A massive success in its native China, Dragon Blade brings action spectacle on a grand scale to US audiences. Featuring an international cast led by Jackie Chan, John Cusack and Academy Award®winner Adrien Brody, the film features the fight for the Silk Road when East and West collide.
DRAGON BLADE is another milestone in the career of Jackie Chan who stars, produces and directs the action.
Director Daniel Lee wore several hats in the production of DRAGON BLADE, bringing together his wealth of experience of making period martial arts films. Lee decided to make his own film of the events after he met with Jackie Chan; he began writing the outline of the film seven years ago. For Lee, the most interesting aspect of the story is the high concept of a Roman legion entering China. Although there is no historical record of Roman soldiers engaging in a war within China’s borders, the film imagines that possibility.
John Cusack’s Roman general is a tragic figure.
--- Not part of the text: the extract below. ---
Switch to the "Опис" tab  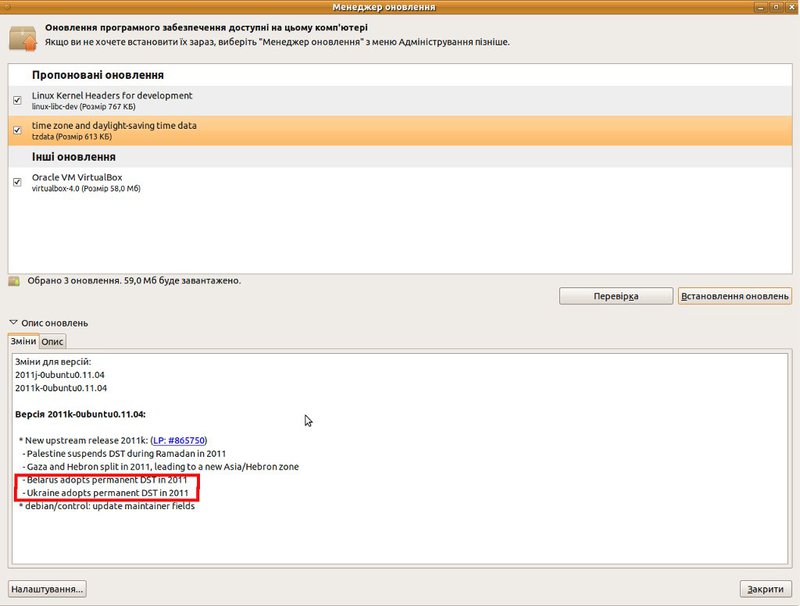pyautogui.click(x=52, y=342)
The director finds Cusack dashing and romantic. Cusack prepped for his role with muscle training and by practicing martial arts, kickboxing and sword fighting. In the scene in which Lucius saves the life of Publius,he had to perform a complicated fight sequence, battling several men from the opposing Roman camp. Cusack repeated the scene from morning until night.
Adrien Brody is a mischievous soul who brings playfulness to his performance. Since the director is also the screenwriter, he could fine-tune the script for the actors after getting to know their personalities and strengths on set
The production team embarked on a strenuous and lengthy journey to make this unique story. They wish to express the film’s inherent grandeur through its storyline, concept and production. The creative team decided to construct Wild Geese Gate as a physical location, going to great lengths to fabricate Roman trispastos cranes, iron cages and bricks, following original designs and proportions faithfully, but also adding a dash of Chinese element. Director Daniel Lee notes that detailed blueprints were drawn up for the construction of the whole castle town. Filmgoers can see how Wild Geese Gate is rebuilt as the story develops.
Since the film is set in the western frontier region, the desert heat, sweltering sun and constant sandstorms were great challenges for the crew. They faced at least three large sandstorms, and many minor ones, during the desert shoot, sometimes with visibility limited to 2 meters. Sudden surge of temperatures came with the sandstorms with the ground temperature sometimes above 50 degrees Celsius. They lost count of the repeated instances of damage to the tents and camera equipment.
Jackie Chan might be willing to attempt every risky scene in the screenplay, but he always watched out for others, especially the children. He often led the child actors to safe spots in between shots, telling them “it’s dangerous over there, stay here.” There are many retakes in the scene in which soldiers chased him and Xiu Qing into an alley where he engaged in a fight with one. Chan was afraid that he might cut an extra on the face each time he made a turn, as he was holding three blades in his left hand.
Filmmakers can easily find locations that have never been captured on film. Aksai, one of the main locations, was chosen because it is within the Aksai Kazakh Autonomous County in Jiuquan, situated at the intersection of Gansu, Qinghai and Xinjiang provinces. The climate is arid and windy all year around. The crew was in full desert gear, including UV-protected clothing, scarves, face masks and sunglasses. You could only identify a crew member by his stride and voice.